── Input material ──

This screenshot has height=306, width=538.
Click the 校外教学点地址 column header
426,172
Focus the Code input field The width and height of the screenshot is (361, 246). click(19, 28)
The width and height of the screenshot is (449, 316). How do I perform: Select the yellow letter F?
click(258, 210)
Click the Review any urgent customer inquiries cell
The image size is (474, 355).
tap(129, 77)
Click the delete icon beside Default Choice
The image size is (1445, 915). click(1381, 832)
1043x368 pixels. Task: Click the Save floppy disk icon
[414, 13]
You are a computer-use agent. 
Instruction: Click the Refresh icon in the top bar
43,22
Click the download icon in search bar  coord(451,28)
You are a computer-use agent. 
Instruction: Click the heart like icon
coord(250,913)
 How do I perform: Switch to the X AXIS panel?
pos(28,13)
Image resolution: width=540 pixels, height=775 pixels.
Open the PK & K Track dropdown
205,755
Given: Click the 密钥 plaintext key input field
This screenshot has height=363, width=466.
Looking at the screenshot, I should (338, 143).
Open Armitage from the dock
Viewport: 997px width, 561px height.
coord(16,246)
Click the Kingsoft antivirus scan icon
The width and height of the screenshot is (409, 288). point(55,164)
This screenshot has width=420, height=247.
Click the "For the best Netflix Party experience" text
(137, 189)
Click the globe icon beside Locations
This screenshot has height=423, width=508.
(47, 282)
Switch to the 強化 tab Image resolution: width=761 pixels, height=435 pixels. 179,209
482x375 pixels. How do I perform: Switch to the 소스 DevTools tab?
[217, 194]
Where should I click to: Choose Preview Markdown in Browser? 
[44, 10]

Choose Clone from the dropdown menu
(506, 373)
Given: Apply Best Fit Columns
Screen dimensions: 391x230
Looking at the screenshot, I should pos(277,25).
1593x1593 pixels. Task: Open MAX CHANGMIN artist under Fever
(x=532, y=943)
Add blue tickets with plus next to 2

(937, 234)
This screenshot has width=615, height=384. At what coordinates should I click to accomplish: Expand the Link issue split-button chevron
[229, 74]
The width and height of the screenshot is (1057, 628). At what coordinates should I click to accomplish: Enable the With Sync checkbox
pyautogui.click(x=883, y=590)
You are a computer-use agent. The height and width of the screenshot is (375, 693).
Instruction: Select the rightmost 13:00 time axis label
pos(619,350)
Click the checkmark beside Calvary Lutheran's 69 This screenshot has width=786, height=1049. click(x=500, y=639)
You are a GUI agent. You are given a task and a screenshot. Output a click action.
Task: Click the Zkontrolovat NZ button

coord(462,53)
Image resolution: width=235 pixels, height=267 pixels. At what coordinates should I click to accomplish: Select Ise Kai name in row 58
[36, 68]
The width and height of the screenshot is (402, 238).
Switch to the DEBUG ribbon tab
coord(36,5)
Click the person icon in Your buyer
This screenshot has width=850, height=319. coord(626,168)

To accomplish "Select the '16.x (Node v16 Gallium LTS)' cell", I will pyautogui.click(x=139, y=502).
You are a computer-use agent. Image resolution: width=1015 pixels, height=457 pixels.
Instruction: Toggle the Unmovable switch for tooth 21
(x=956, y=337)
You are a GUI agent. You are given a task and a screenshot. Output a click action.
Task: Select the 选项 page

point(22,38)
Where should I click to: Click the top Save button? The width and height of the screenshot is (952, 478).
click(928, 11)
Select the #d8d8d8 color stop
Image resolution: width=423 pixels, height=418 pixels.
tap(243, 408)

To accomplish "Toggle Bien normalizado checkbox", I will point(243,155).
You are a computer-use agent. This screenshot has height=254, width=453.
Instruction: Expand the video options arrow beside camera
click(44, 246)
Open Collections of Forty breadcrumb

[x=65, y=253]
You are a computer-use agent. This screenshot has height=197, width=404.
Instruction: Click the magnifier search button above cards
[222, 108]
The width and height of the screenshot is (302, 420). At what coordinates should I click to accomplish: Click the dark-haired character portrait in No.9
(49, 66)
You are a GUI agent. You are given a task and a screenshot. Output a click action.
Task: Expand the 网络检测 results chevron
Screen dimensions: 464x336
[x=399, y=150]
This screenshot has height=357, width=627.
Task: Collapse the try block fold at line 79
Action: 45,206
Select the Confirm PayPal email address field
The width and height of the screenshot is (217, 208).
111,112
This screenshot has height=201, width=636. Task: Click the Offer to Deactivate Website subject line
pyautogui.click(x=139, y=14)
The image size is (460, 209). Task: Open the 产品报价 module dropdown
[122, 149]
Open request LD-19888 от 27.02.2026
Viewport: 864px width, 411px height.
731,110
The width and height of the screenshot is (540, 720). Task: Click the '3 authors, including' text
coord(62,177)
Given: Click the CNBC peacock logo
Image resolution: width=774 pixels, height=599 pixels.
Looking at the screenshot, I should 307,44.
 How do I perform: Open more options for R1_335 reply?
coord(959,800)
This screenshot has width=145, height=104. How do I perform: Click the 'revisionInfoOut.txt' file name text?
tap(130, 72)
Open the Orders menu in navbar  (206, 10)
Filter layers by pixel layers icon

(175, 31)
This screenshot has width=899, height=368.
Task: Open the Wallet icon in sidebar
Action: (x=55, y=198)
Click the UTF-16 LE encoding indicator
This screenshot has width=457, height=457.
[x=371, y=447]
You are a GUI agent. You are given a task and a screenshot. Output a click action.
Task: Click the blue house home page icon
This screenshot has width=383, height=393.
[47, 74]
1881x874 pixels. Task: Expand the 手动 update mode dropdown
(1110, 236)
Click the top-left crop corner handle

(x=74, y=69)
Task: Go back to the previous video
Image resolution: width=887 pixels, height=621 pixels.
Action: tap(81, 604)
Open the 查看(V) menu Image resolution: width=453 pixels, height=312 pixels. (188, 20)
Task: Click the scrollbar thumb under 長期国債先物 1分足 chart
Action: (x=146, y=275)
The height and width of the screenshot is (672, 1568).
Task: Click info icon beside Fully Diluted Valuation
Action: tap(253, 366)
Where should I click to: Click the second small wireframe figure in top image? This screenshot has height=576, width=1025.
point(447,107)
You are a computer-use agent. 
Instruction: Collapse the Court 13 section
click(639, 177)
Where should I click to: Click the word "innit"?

───

▶ Problem description: Each entry above is to be printed again exactly.

▶ Reply:
This screenshot has height=306, width=538.
Click the 校外教学点地址 column header
426,172
Focus the Code input field The width and height of the screenshot is (361, 246). click(19, 28)
The width and height of the screenshot is (449, 316). How do I perform: Select the yellow letter F?
click(258, 210)
Click the Review any urgent customer inquiries cell
The image size is (474, 355).
tap(129, 77)
Click the delete icon beside Default Choice
The image size is (1445, 915). click(1381, 832)
1043x368 pixels. Task: Click the Save floppy disk icon
[414, 13]
You are a computer-use agent. 
Instruction: Click the Refresh icon in the top bar
43,22
Click the download icon in search bar  coord(451,28)
You are a computer-use agent. 
Instruction: Click the heart like icon
coord(250,913)
 How do I perform: Switch to the X AXIS panel?
pos(28,13)
Image resolution: width=540 pixels, height=775 pixels.
Open the PK & K Track dropdown
205,755
Given: Click the 密钥 plaintext key input field
This screenshot has height=363, width=466.
Looking at the screenshot, I should (338, 143).
Open Armitage from the dock
Viewport: 997px width, 561px height.
coord(16,246)
Click the Kingsoft antivirus scan icon
The width and height of the screenshot is (409, 288). point(55,164)
This screenshot has width=420, height=247.
Click the "For the best Netflix Party experience" text
(137, 189)
Click the globe icon beside Locations
This screenshot has height=423, width=508.
(47, 282)
Switch to the 強化 tab Image resolution: width=761 pixels, height=435 pixels. 179,209
482x375 pixels. How do I perform: Switch to the 소스 DevTools tab?
[217, 194]
Where should I click to: Choose Preview Markdown in Browser? 
[44, 10]

Choose Clone from the dropdown menu
(506, 373)
Given: Apply Best Fit Columns
Screen dimensions: 391x230
Looking at the screenshot, I should pos(277,25).
1593x1593 pixels. Task: Open MAX CHANGMIN artist under Fever
(x=532, y=943)
Add blue tickets with plus next to 2

(937, 234)
This screenshot has width=615, height=384. At what coordinates should I click to accomplish: Expand the Link issue split-button chevron
[229, 74]
The width and height of the screenshot is (1057, 628). At what coordinates should I click to accomplish: Enable the With Sync checkbox
pyautogui.click(x=883, y=590)
You are a computer-use agent. The height and width of the screenshot is (375, 693).
Instruction: Select the rightmost 13:00 time axis label
pos(619,350)
Click the checkmark beside Calvary Lutheran's 69 This screenshot has width=786, height=1049. click(x=500, y=639)
You are a GUI agent. You are given a task and a screenshot. Output a click action.
Task: Click the Zkontrolovat NZ button

coord(462,53)
Image resolution: width=235 pixels, height=267 pixels. At what coordinates should I click to accomplish: Select Ise Kai name in row 58
[36, 68]
The width and height of the screenshot is (402, 238).
Switch to the DEBUG ribbon tab
coord(36,5)
Click the person icon in Your buyer
This screenshot has width=850, height=319. coord(626,168)

To accomplish "Select the '16.x (Node v16 Gallium LTS)' cell", I will pyautogui.click(x=139, y=502).
You are a computer-use agent. Image resolution: width=1015 pixels, height=457 pixels.
Instruction: Toggle the Unmovable switch for tooth 21
(x=956, y=337)
You are a GUI agent. You are given a task and a screenshot. Output a click action.
Task: Select the 选项 page

point(22,38)
Where should I click to: Click the top Save button? The width and height of the screenshot is (952, 478).
click(928, 11)
Select the #d8d8d8 color stop
Image resolution: width=423 pixels, height=418 pixels.
tap(243, 408)

To accomplish "Toggle Bien normalizado checkbox", I will point(243,155).
You are a computer-use agent. This screenshot has height=254, width=453.
Instruction: Expand the video options arrow beside camera
click(44, 246)
Open Collections of Forty breadcrumb

[x=65, y=253]
You are a computer-use agent. This screenshot has height=197, width=404.
Instruction: Click the magnifier search button above cards
[222, 108]
The width and height of the screenshot is (302, 420). At what coordinates should I click to accomplish: Click the dark-haired character portrait in No.9
(49, 66)
You are a GUI agent. You are given a task and a screenshot. Output a click action.
Task: Expand the 网络检测 results chevron
Screen dimensions: 464x336
[x=399, y=150]
This screenshot has height=357, width=627.
Task: Collapse the try block fold at line 79
Action: 45,206
Select the Confirm PayPal email address field
The width and height of the screenshot is (217, 208).
111,112
This screenshot has height=201, width=636. Task: Click the Offer to Deactivate Website subject line
pyautogui.click(x=139, y=14)
The image size is (460, 209). Task: Open the 产品报价 module dropdown
[122, 149]
Open request LD-19888 от 27.02.2026
Viewport: 864px width, 411px height.
731,110
The width and height of the screenshot is (540, 720). Task: Click the '3 authors, including' text
coord(62,177)
Given: Click the CNBC peacock logo
Image resolution: width=774 pixels, height=599 pixels.
Looking at the screenshot, I should 307,44.
 How do I perform: Open more options for R1_335 reply?
coord(959,800)
This screenshot has width=145, height=104. How do I perform: Click the 'revisionInfoOut.txt' file name text?
tap(130, 72)
Open the Orders menu in navbar  (206, 10)
Filter layers by pixel layers icon

(175, 31)
This screenshot has width=899, height=368.
Task: Open the Wallet icon in sidebar
Action: (x=55, y=198)
Click the UTF-16 LE encoding indicator
This screenshot has width=457, height=457.
[x=371, y=447]
You are a GUI agent. You are given a task and a screenshot. Output a click action.
Task: Click the blue house home page icon
This screenshot has width=383, height=393.
[47, 74]
1881x874 pixels. Task: Expand the 手动 update mode dropdown
(1110, 236)
Click the top-left crop corner handle

(x=74, y=69)
Task: Go back to the previous video
Image resolution: width=887 pixels, height=621 pixels.
Action: tap(81, 604)
Open the 查看(V) menu Image resolution: width=453 pixels, height=312 pixels. (188, 20)
Task: Click the scrollbar thumb under 長期国債先物 1分足 chart
Action: (x=146, y=275)
The height and width of the screenshot is (672, 1568).
Task: Click info icon beside Fully Diluted Valuation
Action: tap(253, 366)
Where should I click to: Click the second small wireframe figure in top image? This screenshot has height=576, width=1025.
point(447,107)
You are a computer-use agent. 
Instruction: Collapse the Court 13 section
click(639, 177)
Where should I click to: Click the word "innit"?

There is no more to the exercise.